§ **Action item**
Below are the records; give again exactly the lines from the one containing "You are a GUI" through the one containing "Screen dimensions: 1170x720", leaving out pictures.

-- Records shown follows --

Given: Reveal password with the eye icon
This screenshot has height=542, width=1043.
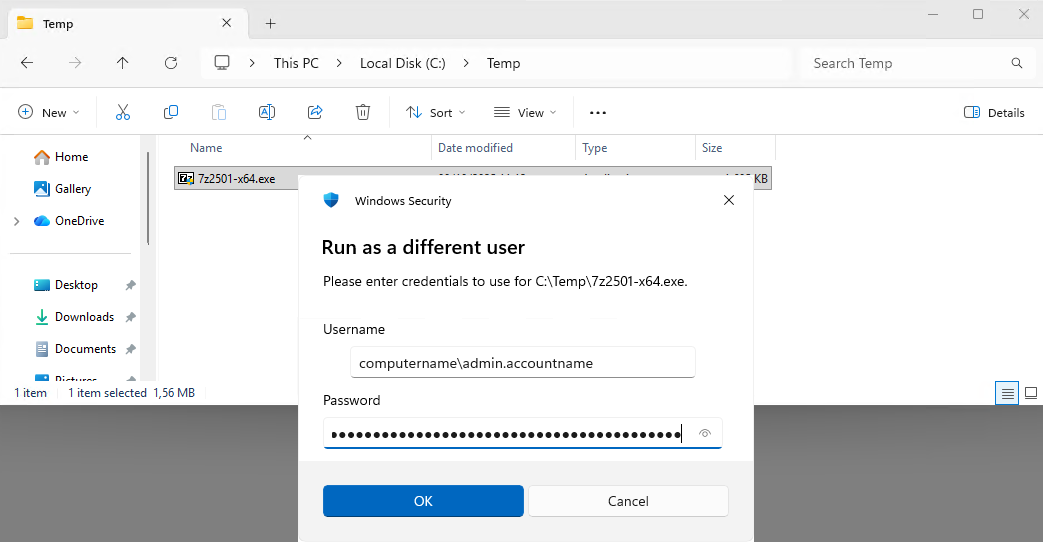Looking at the screenshot, I should click(705, 433).
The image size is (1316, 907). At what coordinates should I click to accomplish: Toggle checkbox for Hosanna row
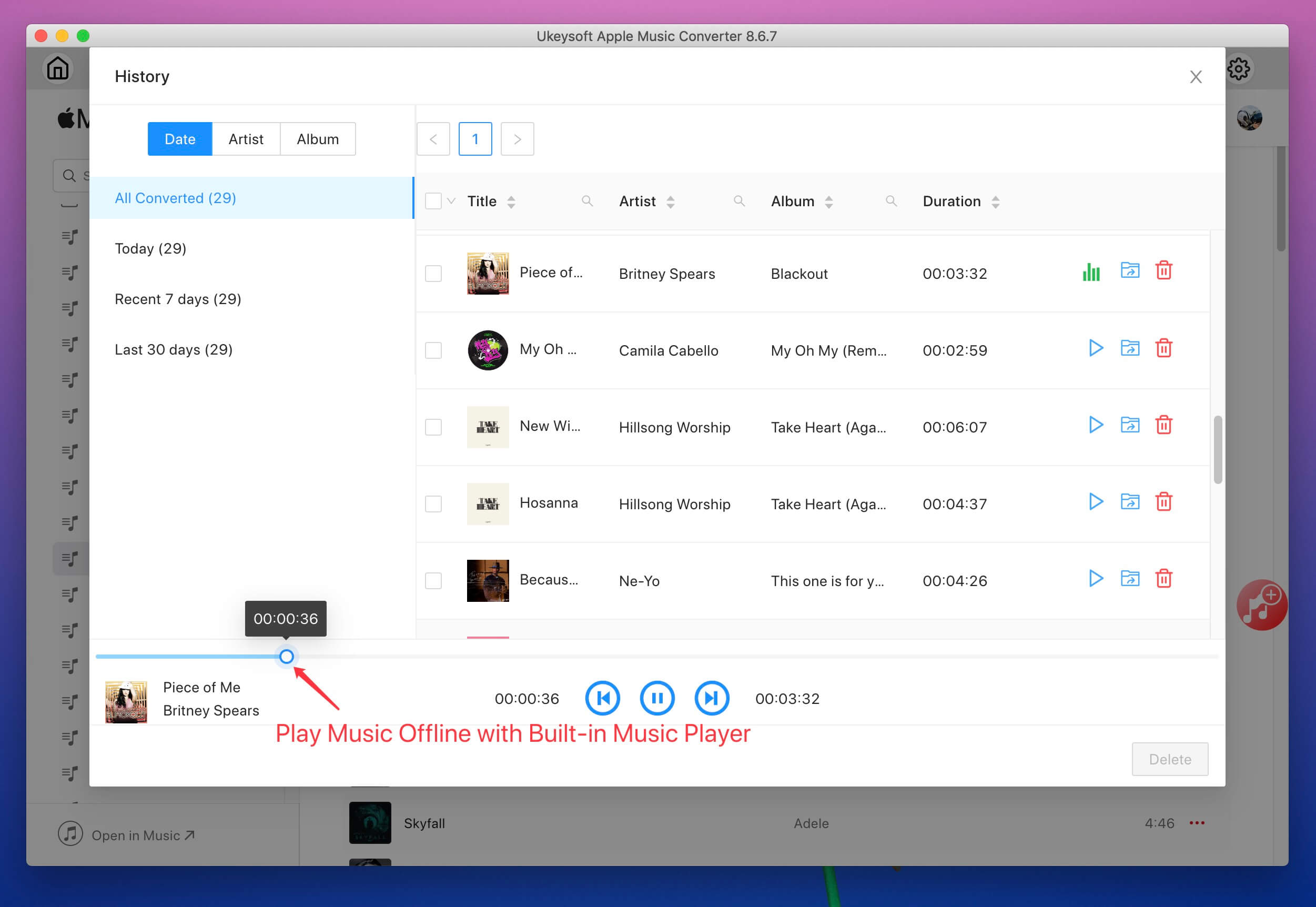(x=435, y=503)
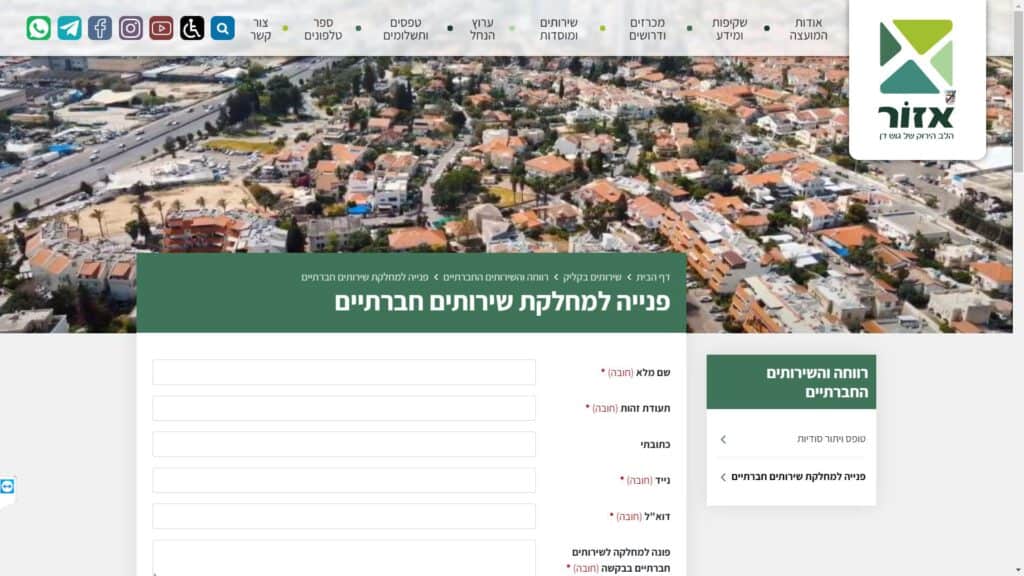Click the YouTube channel icon
Screen dimensions: 1024x576
click(161, 28)
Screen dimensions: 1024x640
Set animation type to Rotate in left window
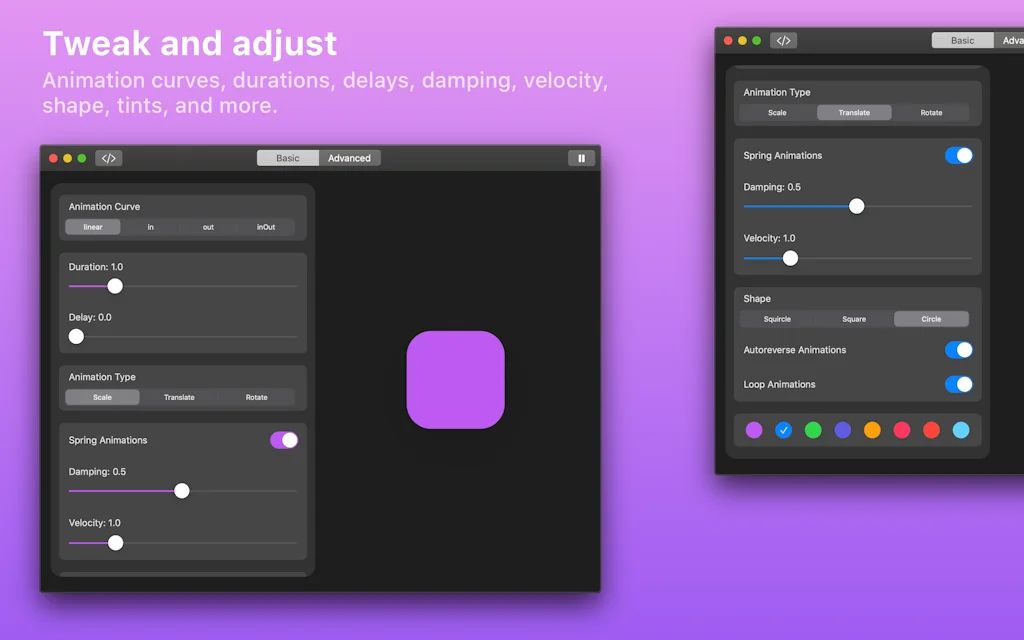[x=257, y=397]
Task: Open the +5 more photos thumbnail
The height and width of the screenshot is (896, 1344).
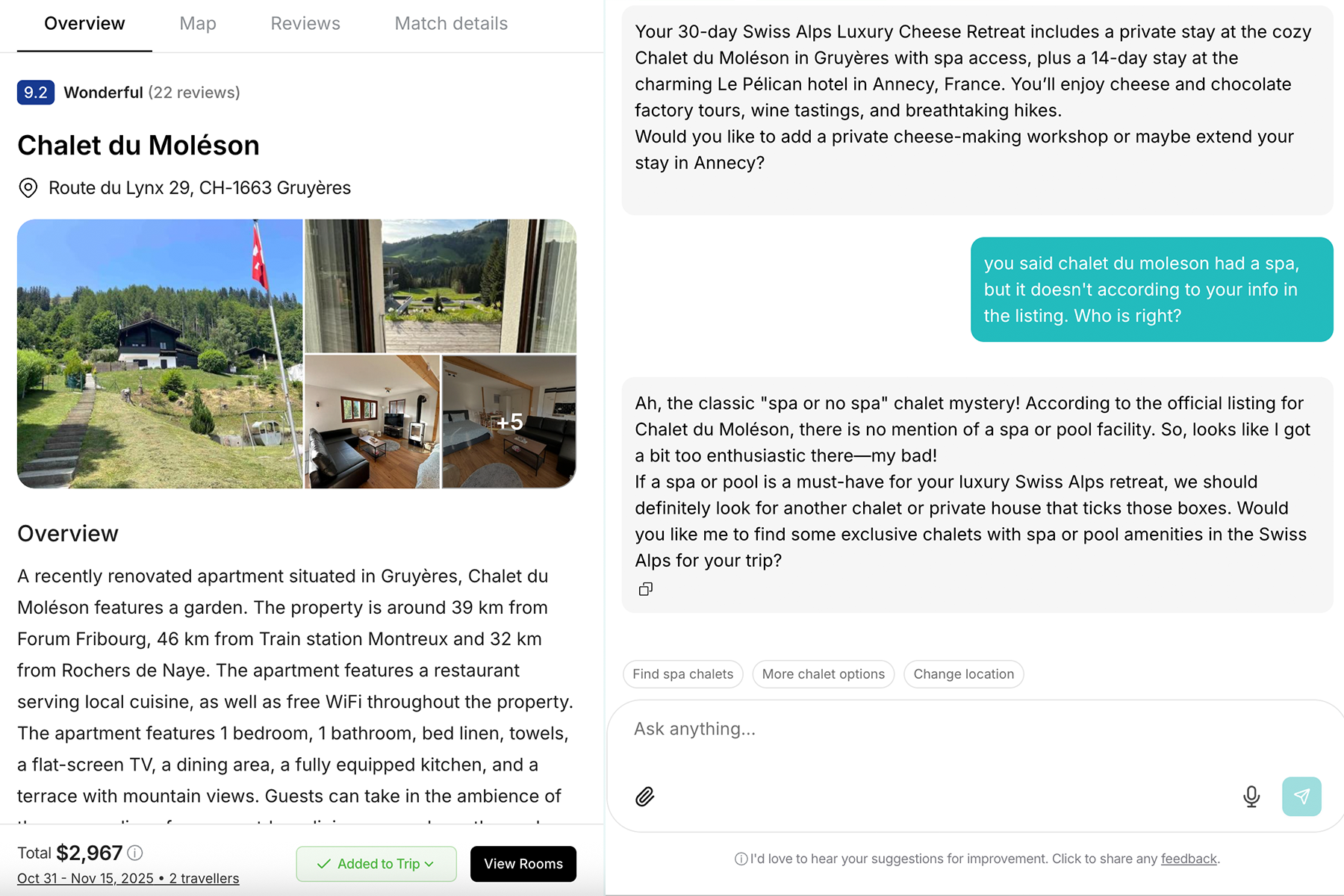Action: click(x=509, y=422)
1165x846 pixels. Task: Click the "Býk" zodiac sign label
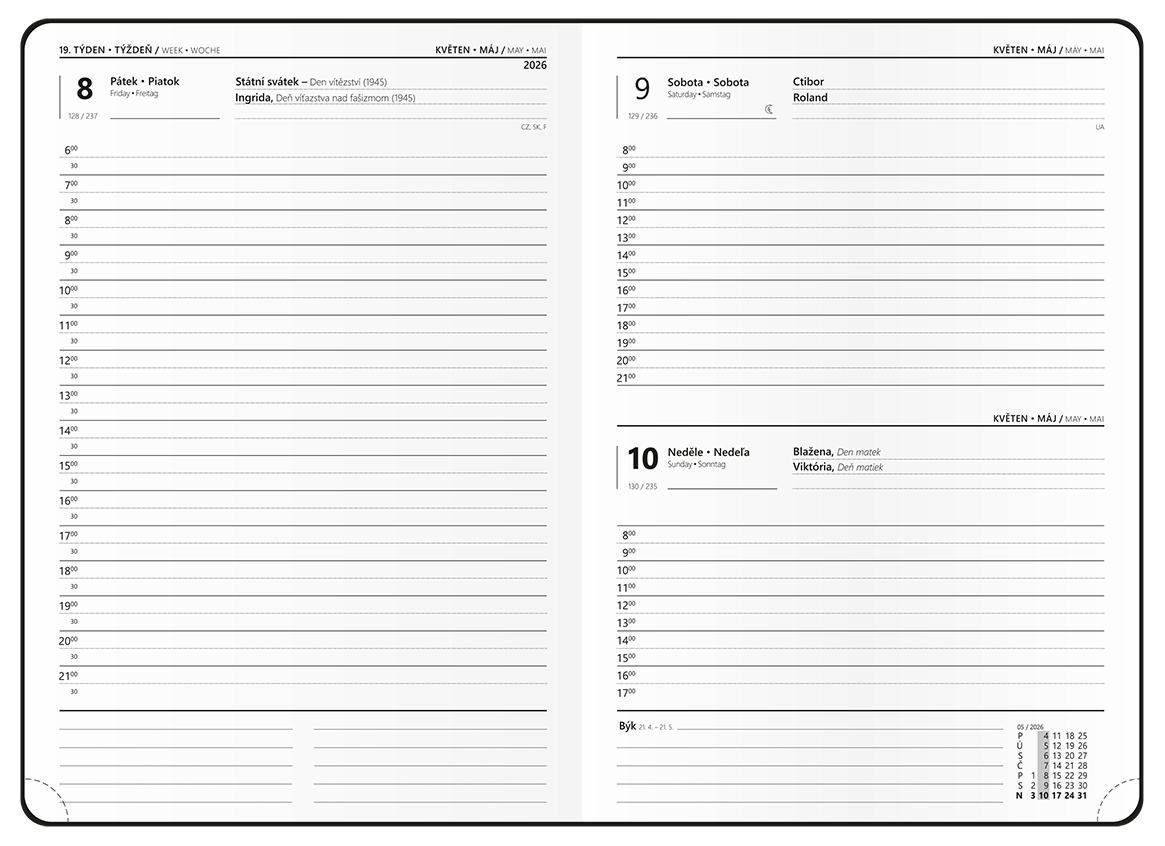627,726
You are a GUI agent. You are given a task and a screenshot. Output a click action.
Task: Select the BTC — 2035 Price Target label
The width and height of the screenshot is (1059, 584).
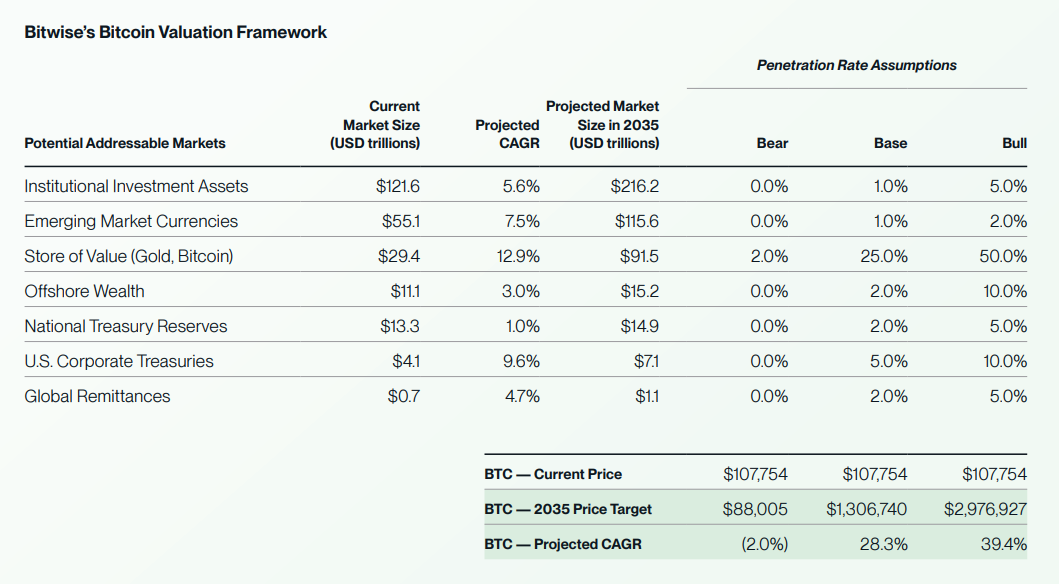[x=568, y=509]
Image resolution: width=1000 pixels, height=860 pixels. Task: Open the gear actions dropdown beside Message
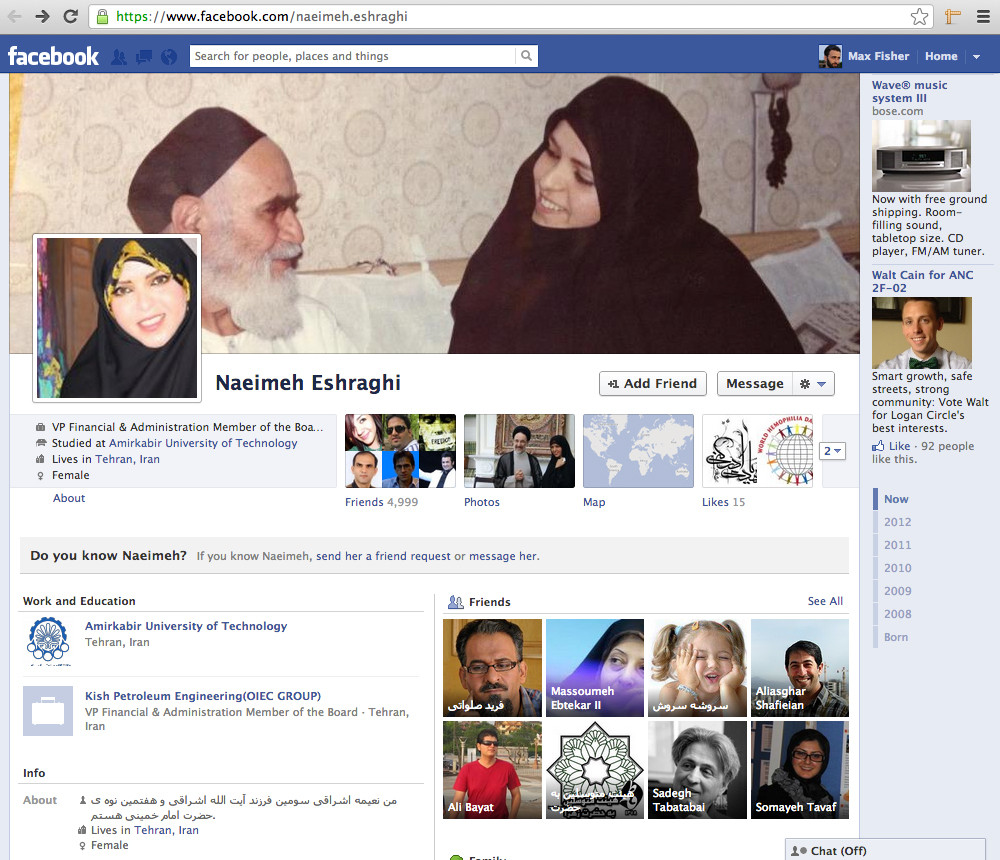tap(812, 384)

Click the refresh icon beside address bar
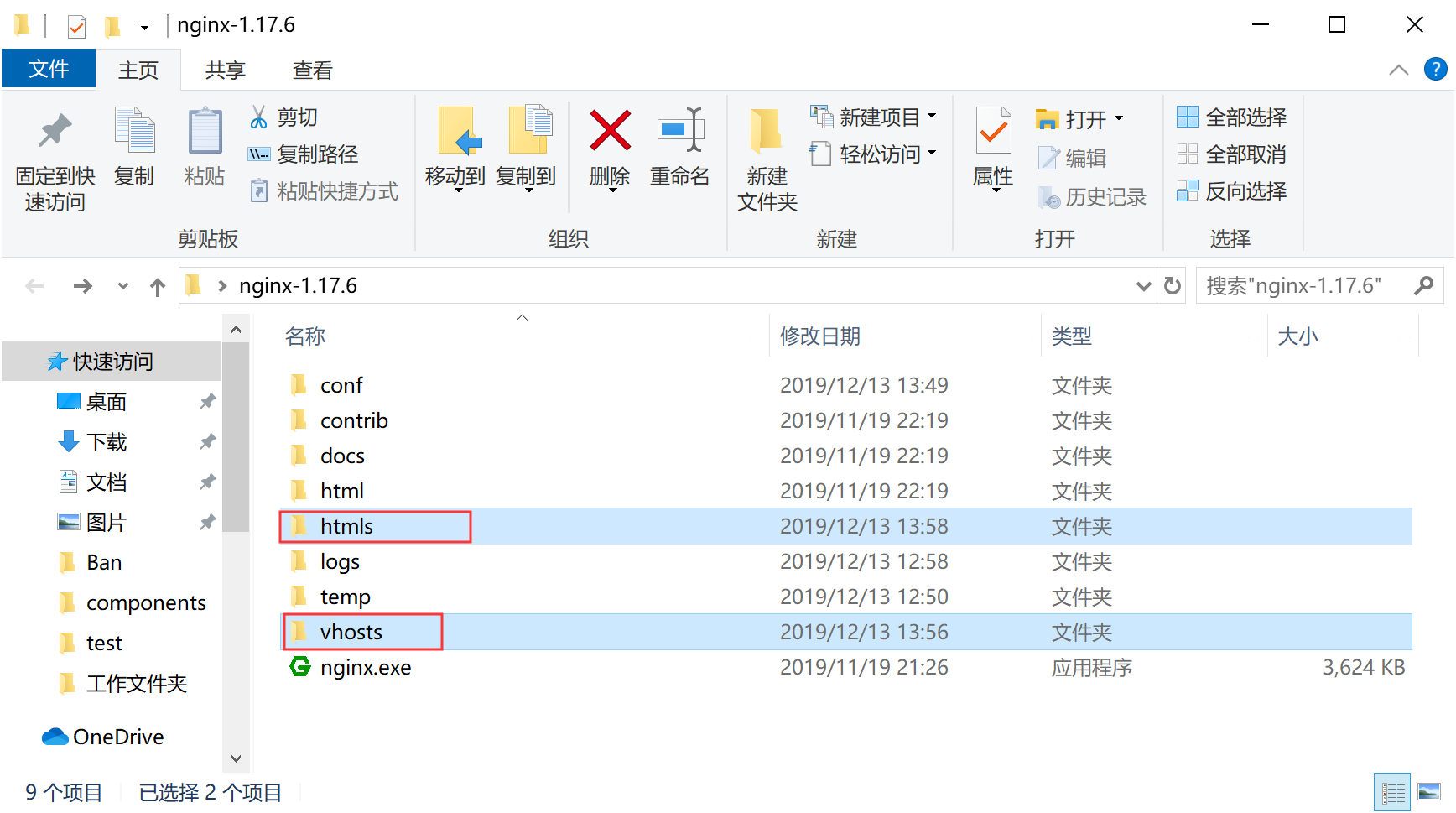[x=1172, y=286]
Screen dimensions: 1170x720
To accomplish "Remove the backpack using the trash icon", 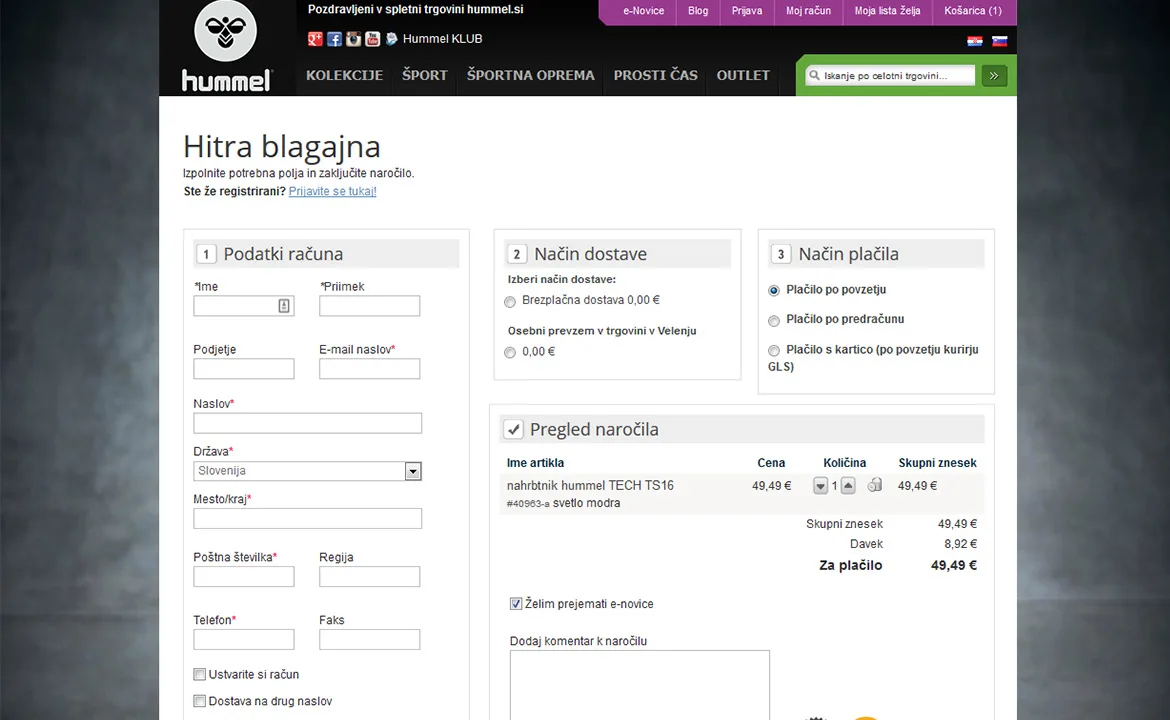I will point(875,486).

-- Records shown concluded --

§ **Result of this task**
You are a GUI agent. You are given a task and a screenshot. Output a click action.
Task: Select the BTC — 2035 Price Target label
The width and height of the screenshot is (1059, 584).
[x=568, y=509]
Image resolution: width=1000 pixels, height=860 pixels. Task: Open the gear actions dropdown beside Message
tap(812, 384)

Click the refresh icon beside address bar
[x=1172, y=286]
Screen dimensions: 1170x720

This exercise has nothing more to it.